Lighting in Horticulture

This issue has a strong focus on lighting in horticulture, including the latest research and development in light-emitting diodes (LEDs). Representing the biggest advancement in horticultural lighting since the development of High Intensity Discharge (HID) lamps, LEDs are increasingly used for controlled environment research (growth chambers), lighting for tissue culture, lighting for plant propagation (plant factories), and supplemental and photoperiod lighting for greenhouses in countries with seasonal low light levels.
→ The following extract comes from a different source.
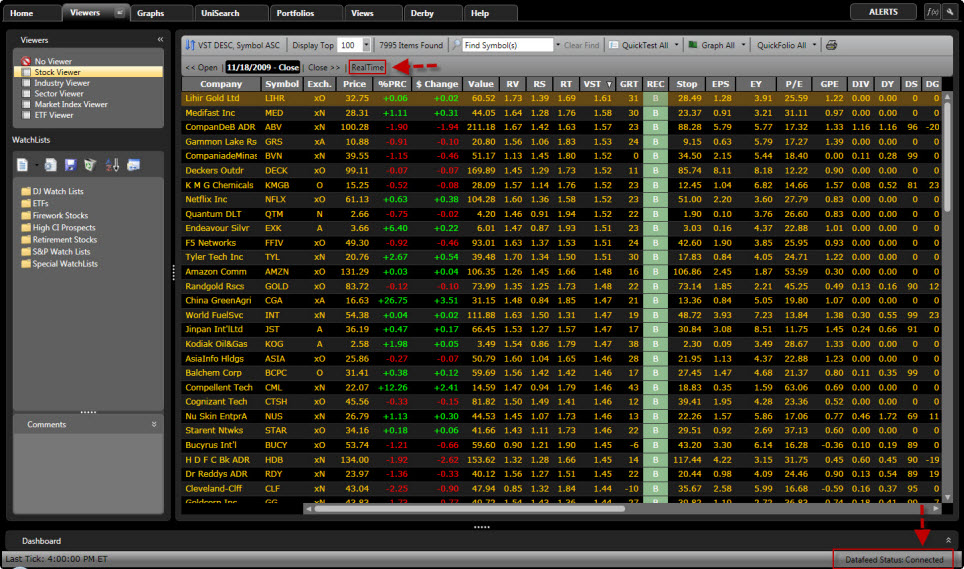Viewport: 964px width, 569px height.
Task: Select the No Viewer option
Action: point(54,62)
Compared to HID lamps, LEDs have the ability to control the spectral composition, the ability to produce very high light levels with low radiant heat output when cooled properly, and they maintain useful light output for years without replacement. Significantly, LED is the first light source with the potential to match wavelengths to plant photoreceptors to optimise plant growth and yields, and to influence morphology and composiiton. In today’s digital age, LEDs can be integrated into control systems to deliver lighting programs such as ‘daily light integral’ lighting, and sunrise and sunset simulations. Other advantages of LEDs include their light weight compared to HID systems, safer operation than current lamps because they do not have glass envelopes or high touch temperatures, and they do not contain heavy metals such as mercury.
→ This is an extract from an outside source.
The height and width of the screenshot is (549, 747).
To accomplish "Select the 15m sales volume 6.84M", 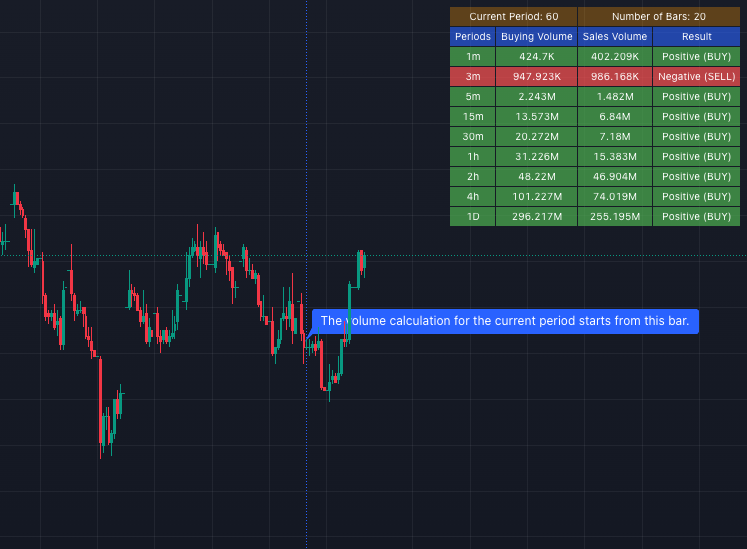I will (615, 116).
Despite these advantages, many commercial growers are reluctant to embrace LED lighting, mainly because of cost, and also because of little research for specific crops. Since its first development by NASA in the late 1980s and early 1990s, to provide red and blue light for plant growth systems designed for research on the space shuttle and space station, the technology has progressed to high-density, multicolour LED chip-on-board devices. With more light output and decreases in device costs, LEDs are becoming more economically viable for large-scale horticultural applications. However, there is still much more work needed before LEDs truly become an efficient and economical lighting source. Not least is research to better understand the role of colours in plant growth, not just red and blue;  the ‘genome’ of plant lighting for want of a description. Only then will LED lighting fulfil its promise. In this issue, we learn a little more about LED lighting developments, as well as advances in  light-emitting plasma lights (LEPs).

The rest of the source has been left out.